GB and MR achieve similar outcomes for TKA. In the GB group, a proximalisation of the joint line and extended operating time was detected. Regarding the additional outcomes of interest, the present analysis showed comparability between both groups, MR and GB.
为了达到最理想的术后效果,全膝关节置换术(TKA)的手术技术和程序高度标准化。然而,关于接受间隙平衡技术(GB)的患者是否比接受测量切除(MR)技术的患者表现更好,仍存在争议。因此,进行了一项荟萃分析研究,以调查 GB 与 MR 相比的优势。本研究的重点是临床和功能评分、影像学测量和进一步的并发症。

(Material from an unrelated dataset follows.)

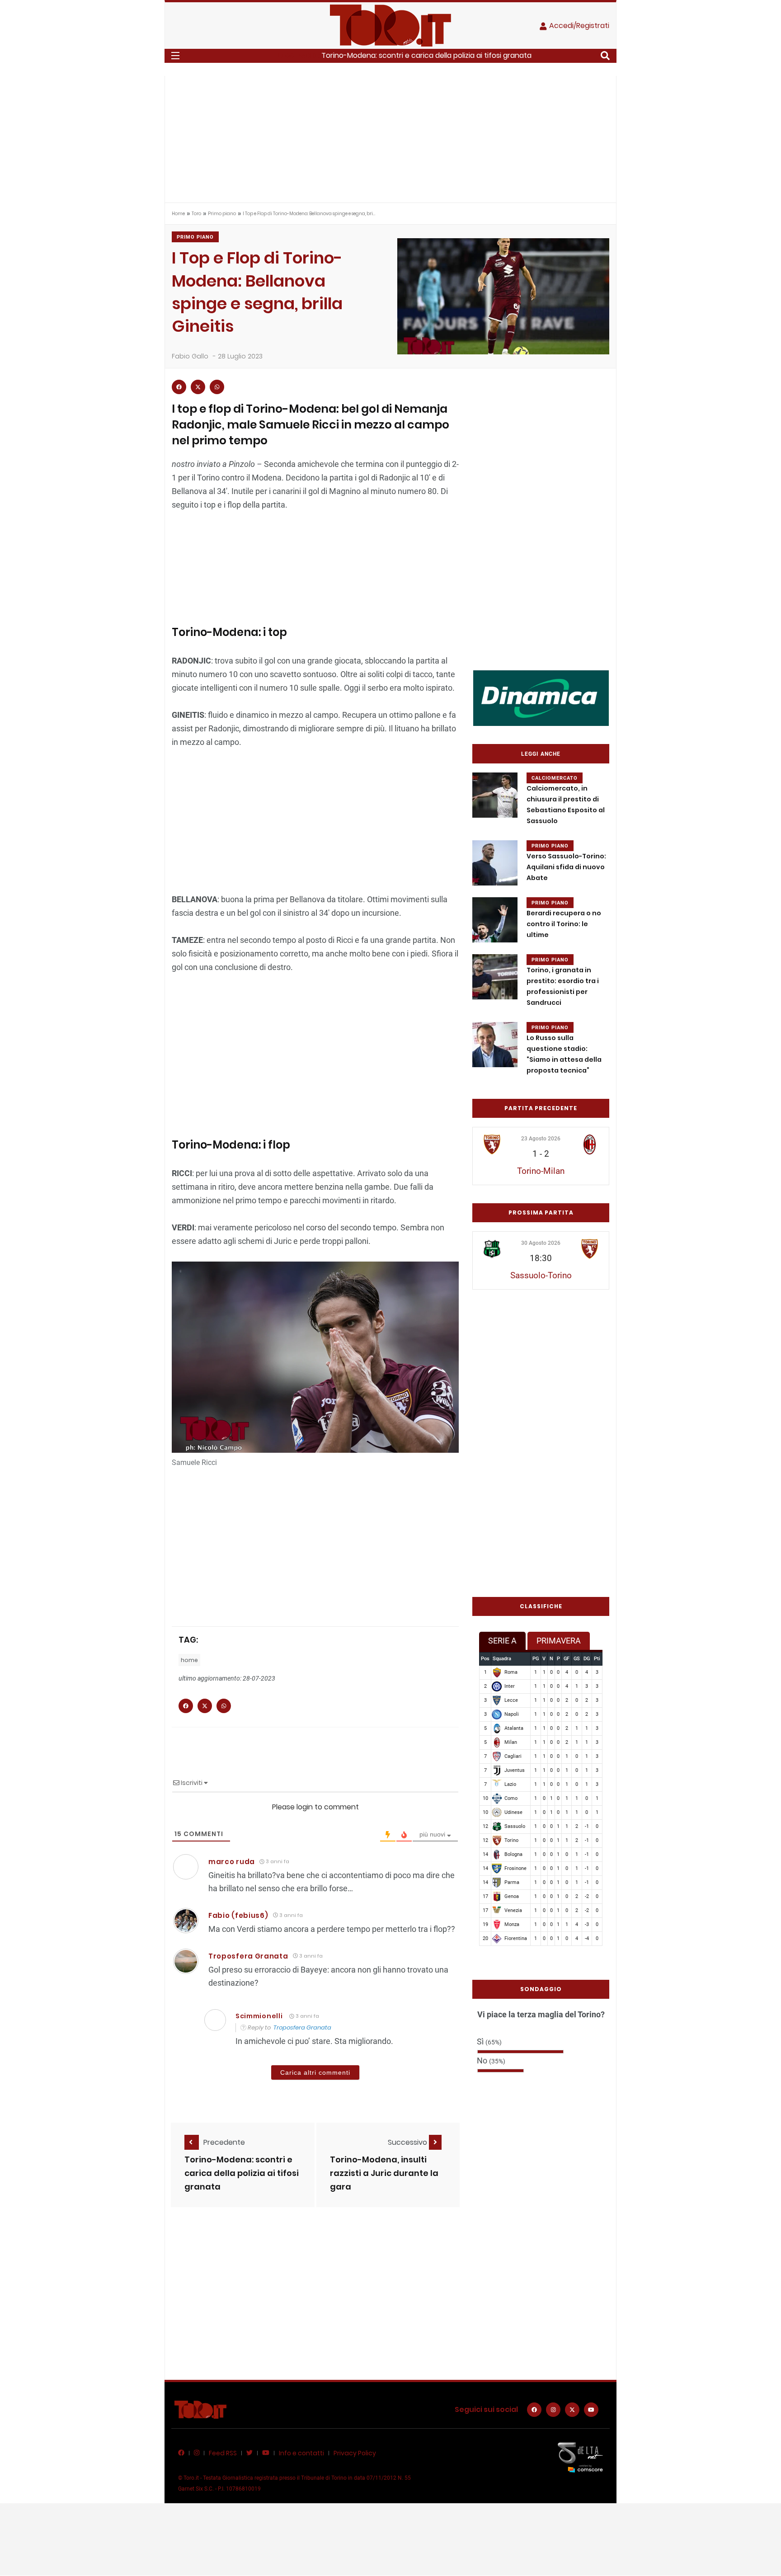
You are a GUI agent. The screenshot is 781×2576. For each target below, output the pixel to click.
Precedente (224, 2142)
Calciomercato (555, 778)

本荟萃分析按照 PRISMA 清单进行。2019 年 11 月进行文献检索。所有比较原发性全膝关节置换术测量切除技术与间隙平衡技术的临床研究均被认为符合纳入标准。只有报告符合纳入标准的定量数据的文章才有资格入选。方法学质量评估和统计分析通过 Review Manager 软件版本 5.3(Cochrane 协作组织,哥本哈根)进行。
共收集了 25 项临床试验(2971 例手术)的数据。患者基线表现出良好的可比性。两组在 SF-12 心理和生理、ROM、KSS、KSS 功能、OKS、WOMAC 方面无差异。机械轴和股骨旋转的对准无差异。在膝关节运动过程中,两种技术之间的内侧和外侧间隙无差异。GB 组关节线显著升高(P<0.0001),手术时间延长(P=0.001)。两组在翻修手术、无菌性松动或假体感染方面无差异。
GB 和 MR 对 TKA 取得相似的结果。在 GB 组,关节线近端化和手术时间延长。关于其他感兴趣的结果,本分析显示两组(MR 和 GB)之间具有可比性。